As businesses brace for another year of technological change, founders across industries are recalibrating their strategies, to focus on sustainable growth and meaningful human impact.

For Scott Martin, founder of Unity Coffee, the next phase is about practicality. "In 2026, we're shifting from proving the concept to proving the economics," he says. "That means less focus on being the flashiest technology in the room, and more on building systems that actually work and do so reliably at scale. We're also realising that customers discover us on their phones now, not by walking past our locations, so we're building our thinking and activity around that reality. Most importantly, we're done chasing the fantasy of replacing people with robots. The real opportunity is using technology to handle the repetitive stuff so people can focus on creating experiences worth sharing. It's less exciting on paper, but it's what actually builds sustainable and successful businesses."

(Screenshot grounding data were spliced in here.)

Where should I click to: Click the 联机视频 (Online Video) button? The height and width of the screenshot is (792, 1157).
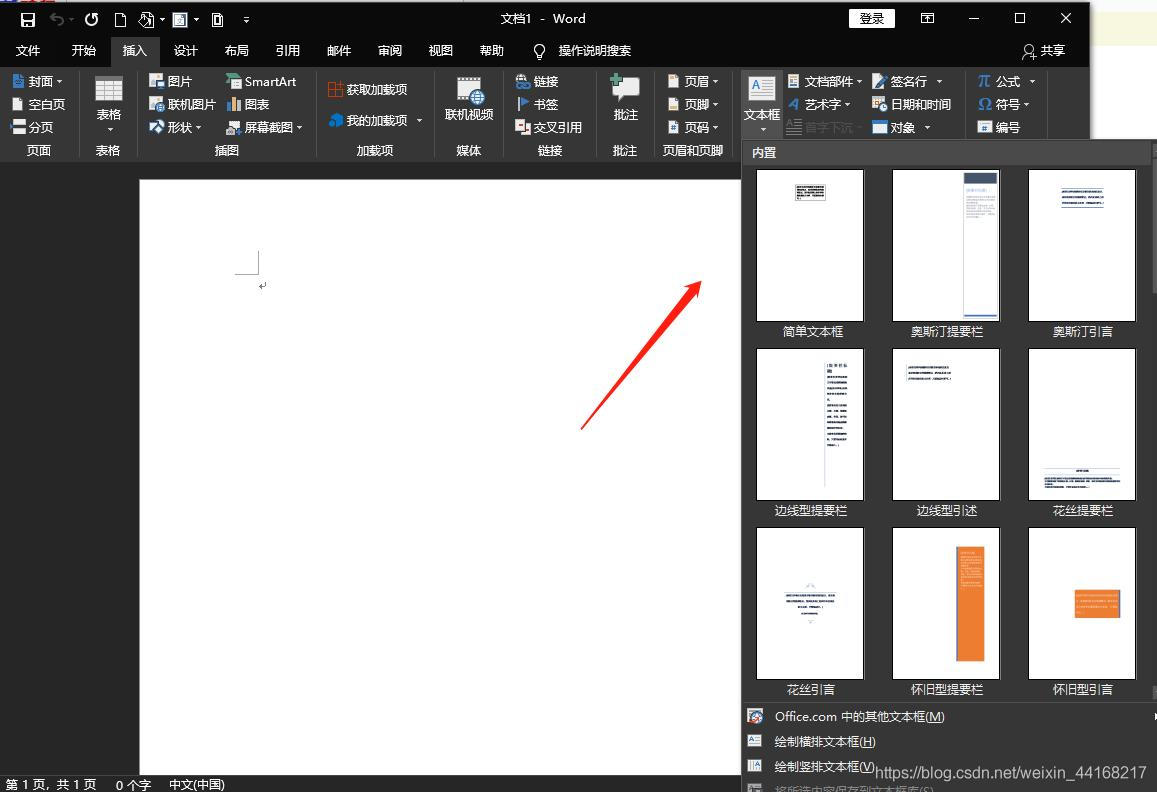469,100
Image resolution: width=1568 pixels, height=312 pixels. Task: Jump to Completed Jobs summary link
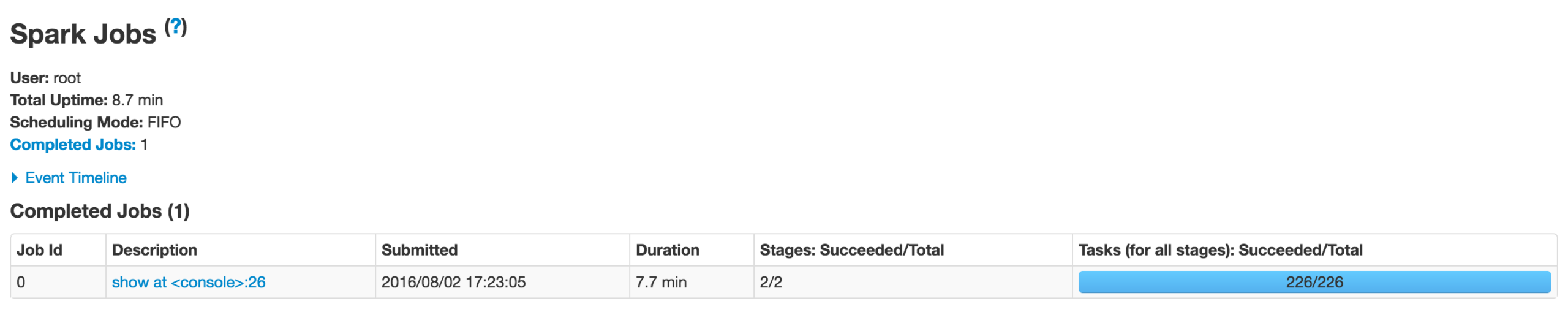click(x=73, y=145)
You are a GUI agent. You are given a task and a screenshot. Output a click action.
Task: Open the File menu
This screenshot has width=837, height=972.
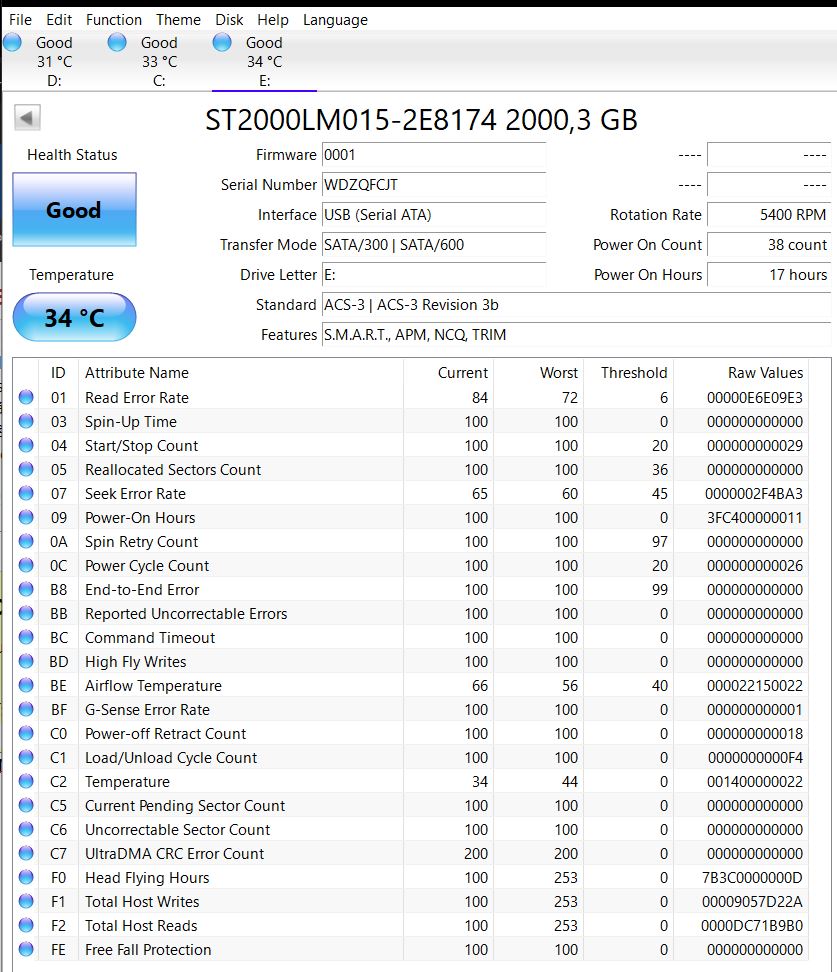[20, 20]
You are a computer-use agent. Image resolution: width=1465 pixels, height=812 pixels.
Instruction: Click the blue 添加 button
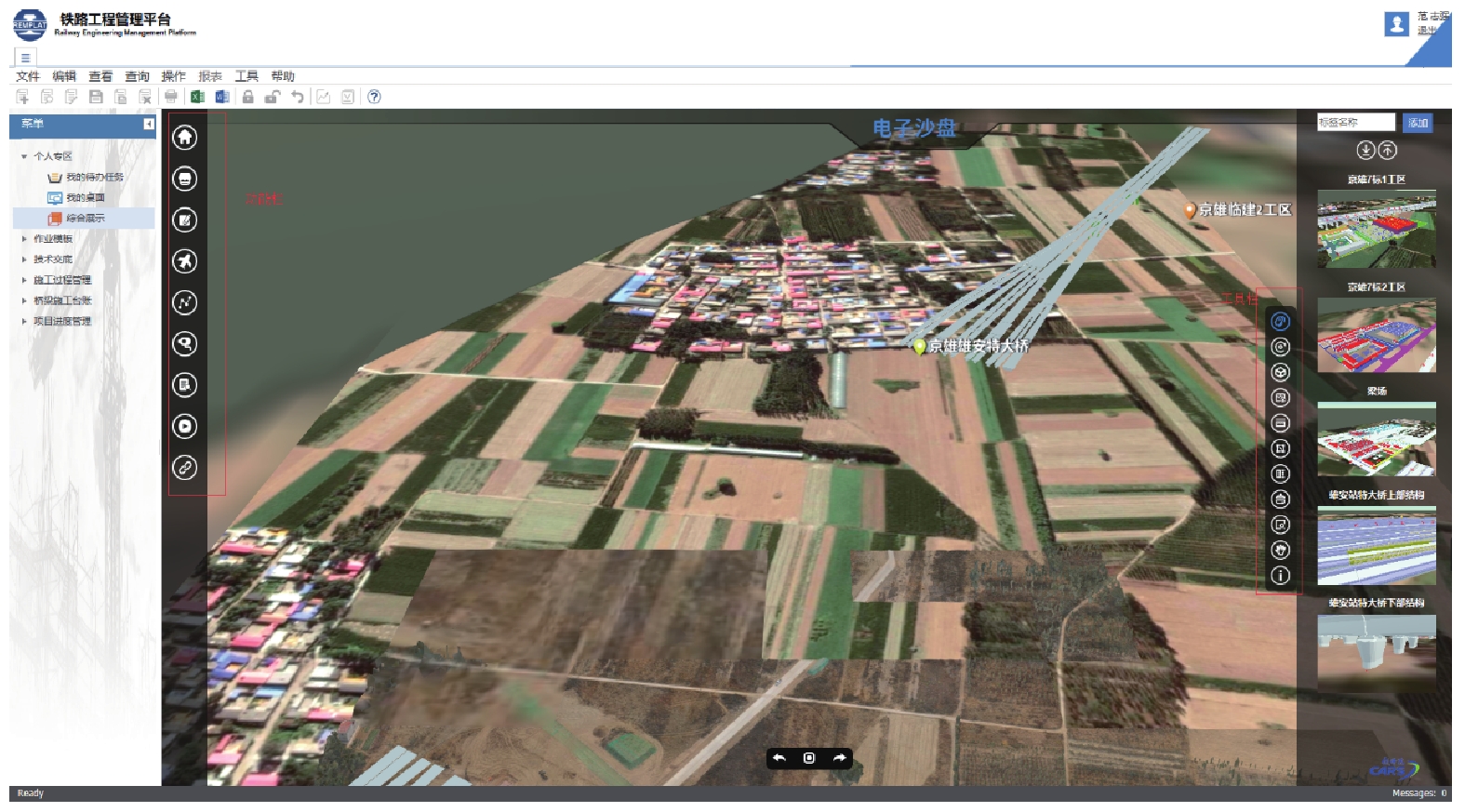[x=1418, y=123]
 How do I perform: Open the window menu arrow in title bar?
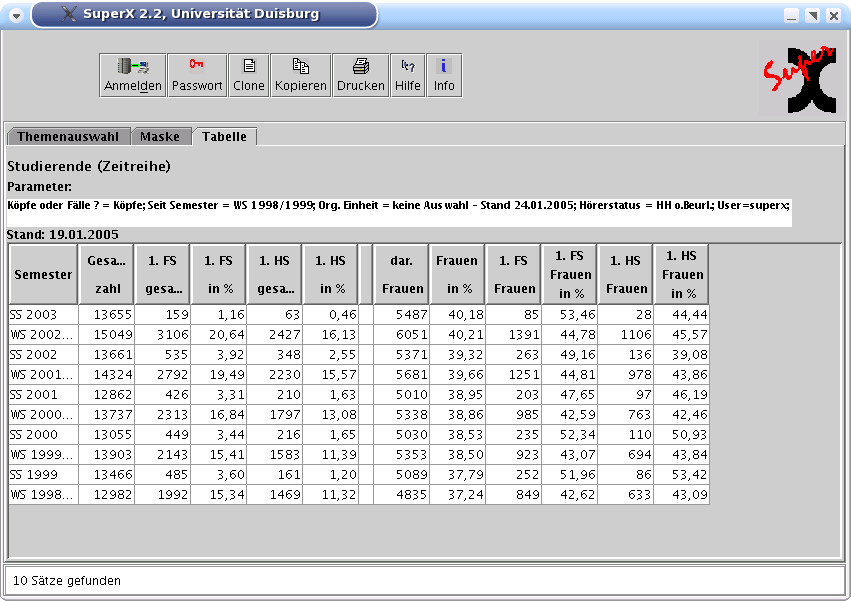pyautogui.click(x=17, y=15)
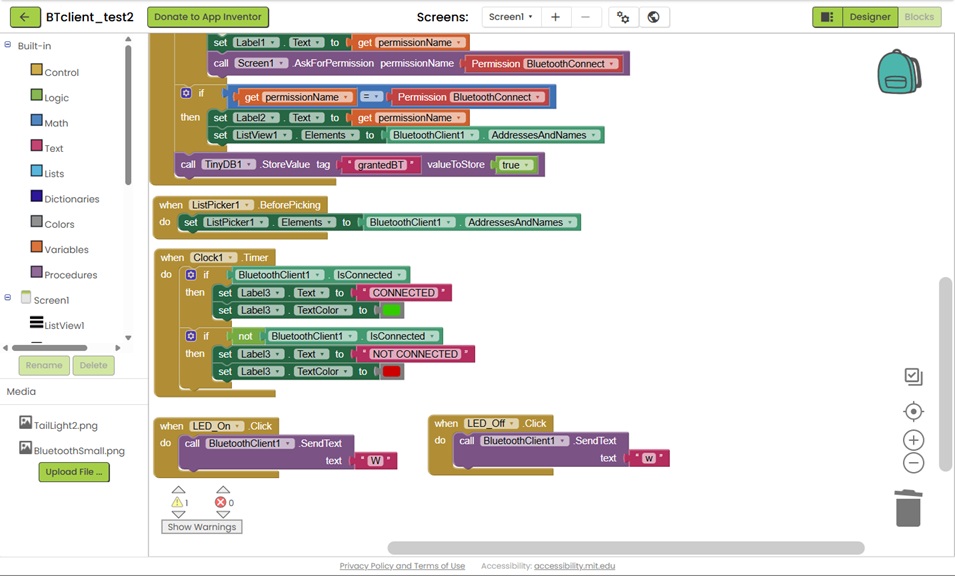Toggle the workspace checkbox control icon
Image resolution: width=955 pixels, height=576 pixels.
913,377
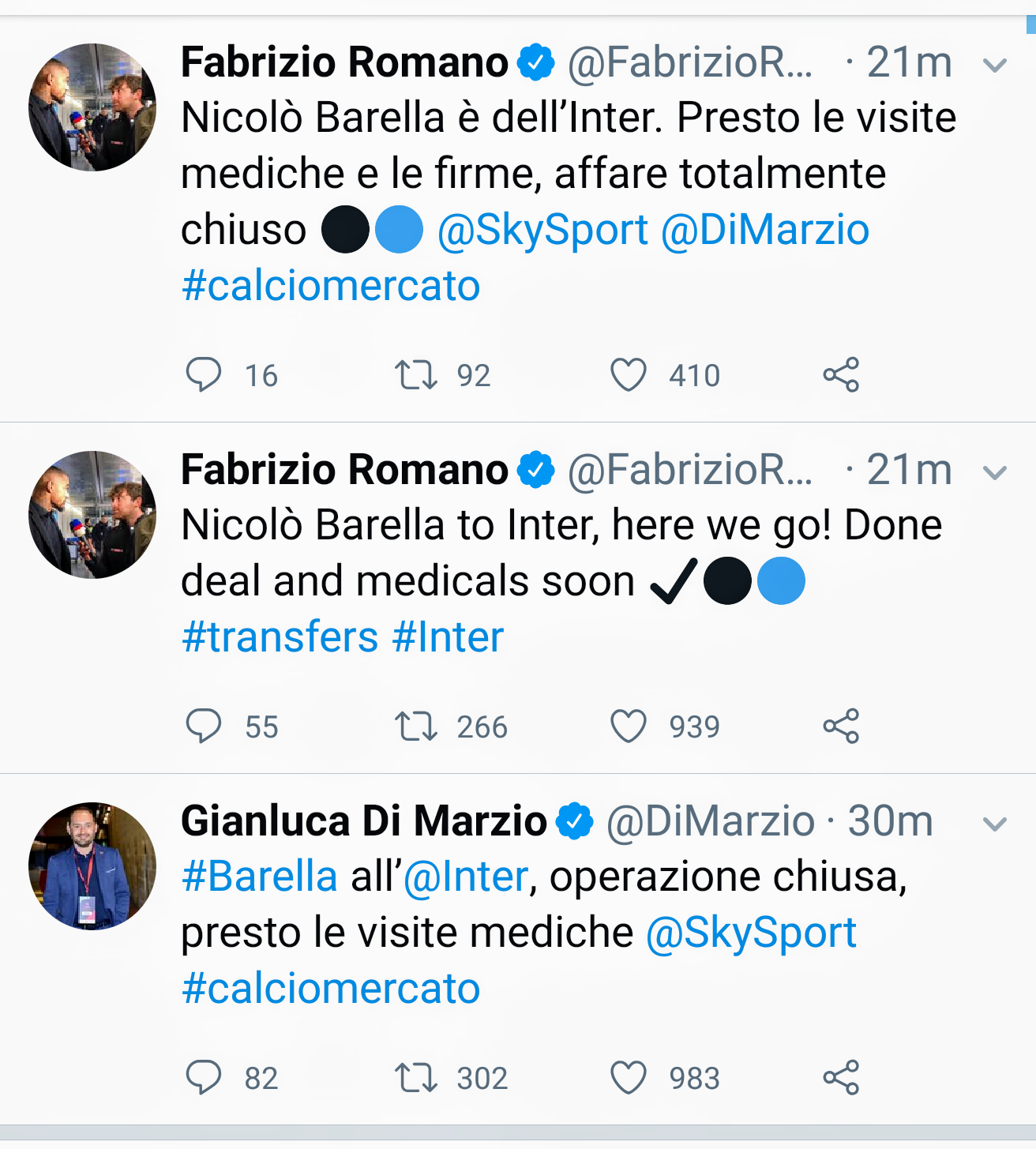Reply to the Italian Barella è dell'Inter tweet

pos(204,374)
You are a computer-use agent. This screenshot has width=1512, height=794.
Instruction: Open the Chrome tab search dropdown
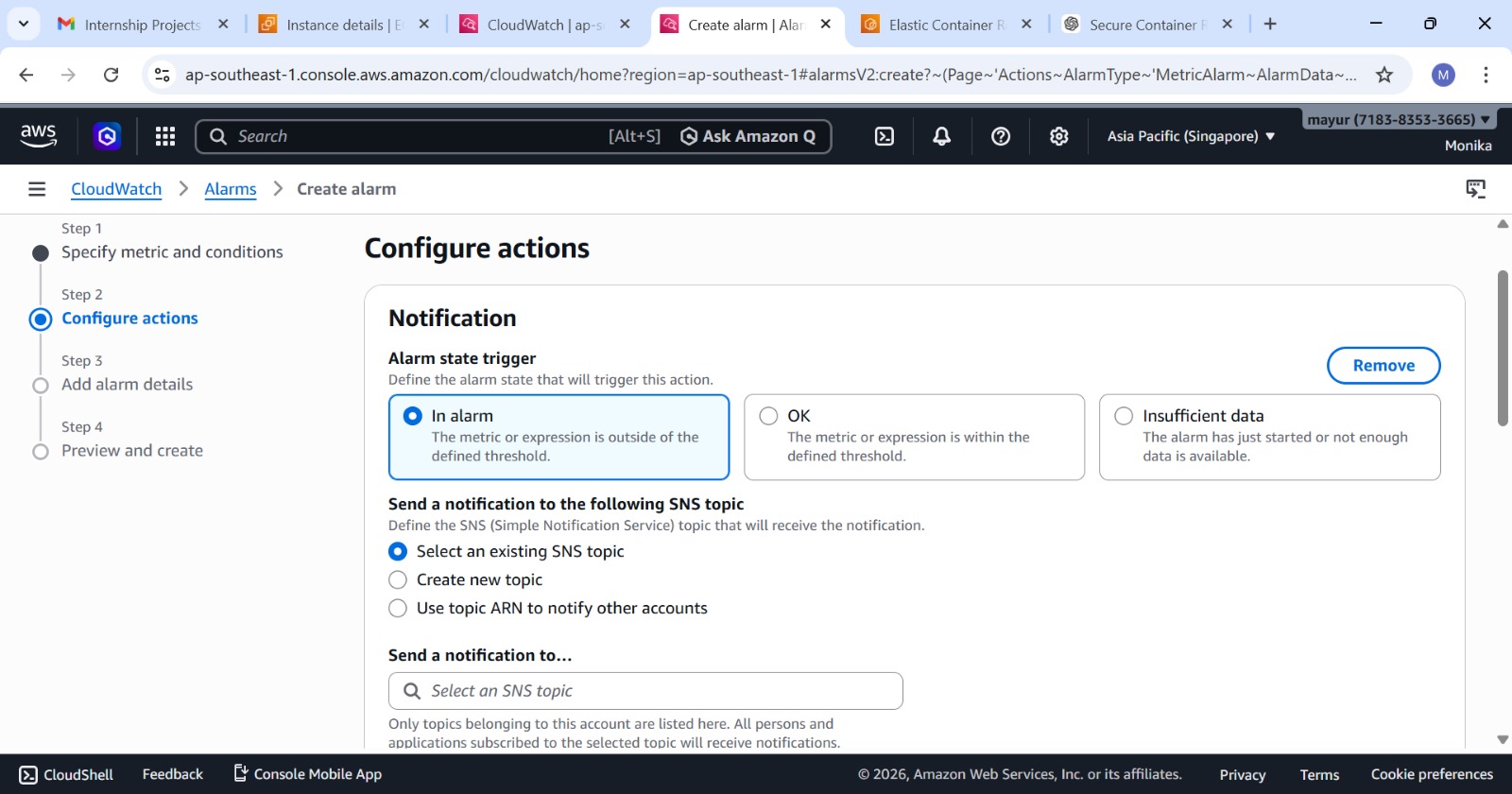24,24
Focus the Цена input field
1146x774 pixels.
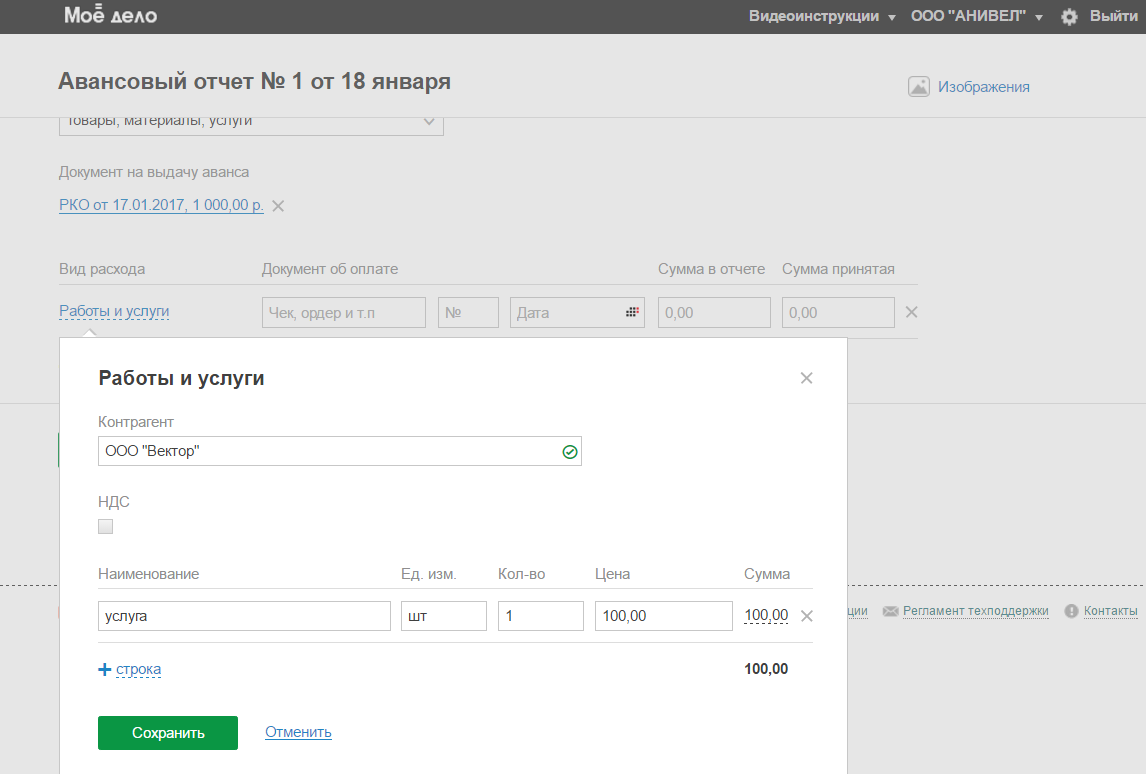pyautogui.click(x=663, y=616)
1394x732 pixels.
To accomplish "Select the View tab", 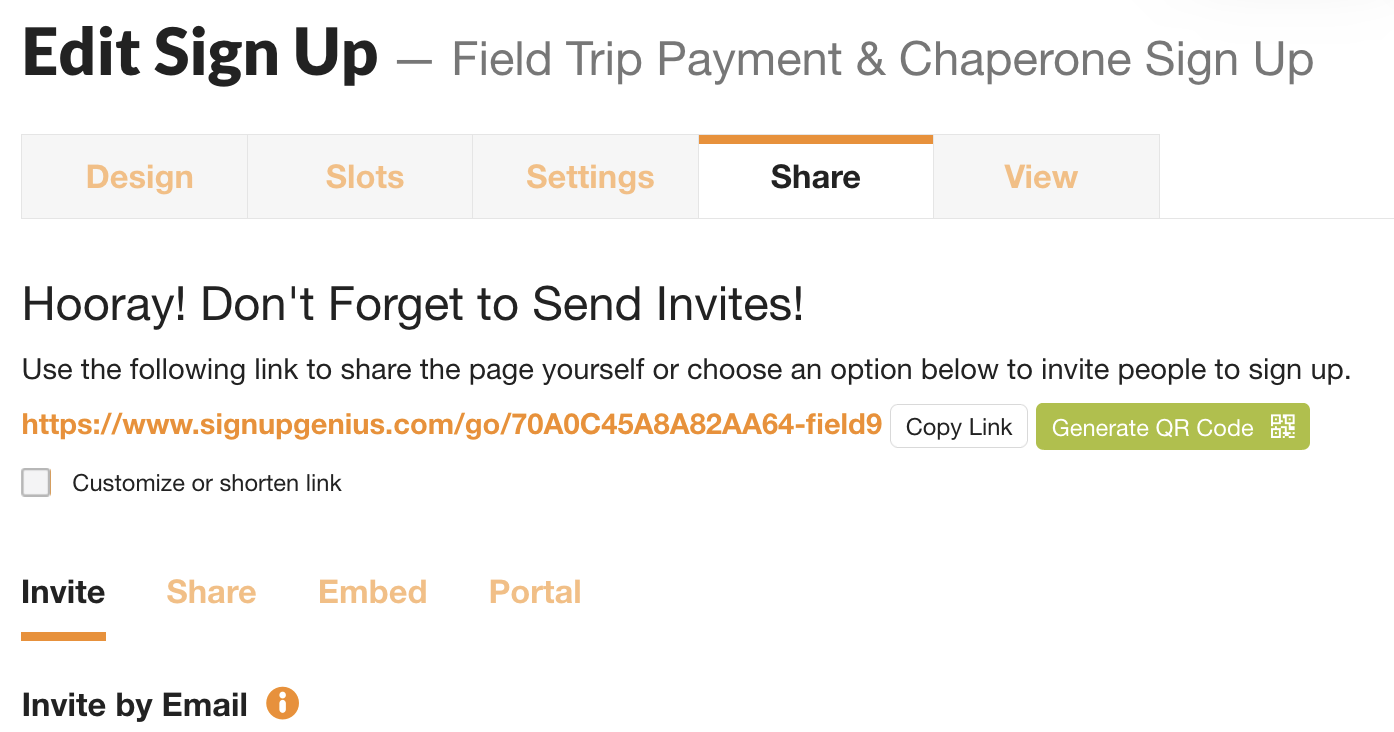I will click(1040, 176).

In the marketing and PR world, Petra Smith, founder of Squirrels&Bears, echoes the sentiment that technology is best when it frees humans to do what they do best. "AI in our industry has allowed us to automate a lot more, making our internal operations and client work significantly more efficient and cost-effective for our clients," she explains. Yet this efficiency comes with a paradox: the more technology takes over routine tasks, the more crucial human relationships become. "Our primary strategic focus for 2026 will be to allocate more time and resources to nurturing client relationships. What makes the real difference is that we truly 'get them,' their values, their culture, and their ambitions… They require us to be an extended part of their team and culture, demonstrating that we genuinely care about their success just as much as we care about our own."

Meanwhile, in the legal sector, Inspire Legal is turning a traditionally reactive model into a proactive, hybrid approach. Hannah Strawbridge, executive director at Inspire Legal Group and founder of Han Law, outlines a vision for 2026 centred on scalability and accessibility: "The biggest shift we're making is productising employment law. Traditionally, our work has been reactive and sometimes time-intensive, but next year we're scaling through fixed-fee legal update packages, AI-powered drafting support, and strategic partnerships with HR consultancies. It means we can deliver sophisticated employment law insight at speed and scale, freeing up our senior lawyers to focus on complex discrimination, whistleblowing, and litigation work... It's a move from purely service-based to a hybrid product plus expertise model, and it's already transforming our growth trajectory."

Natalie Foster, CEO at Inspire Legal, adds that technological efficiency must be balanced with human oversight: "We will also prioritise B2B relationships to encourage retainer agreements over one-off projects, while strengthening in-house controls instead of relying on outsourcing. Furthermore, we will conduct checks on AI processes to ensure a balance between efficiency and thorough sense-checking of information."

Across coffee shops, PR agencies, and law firms, the message is consistent: AI and automation are not ends in themselves. They are tools to streamline operations, but the competitive edge -and the real impact - lies in human connection, expert judgement, and strategic creativity. 2026, it seems, will be a year where founders use technology not to replace people, but to amplify what makes their businesses truly human.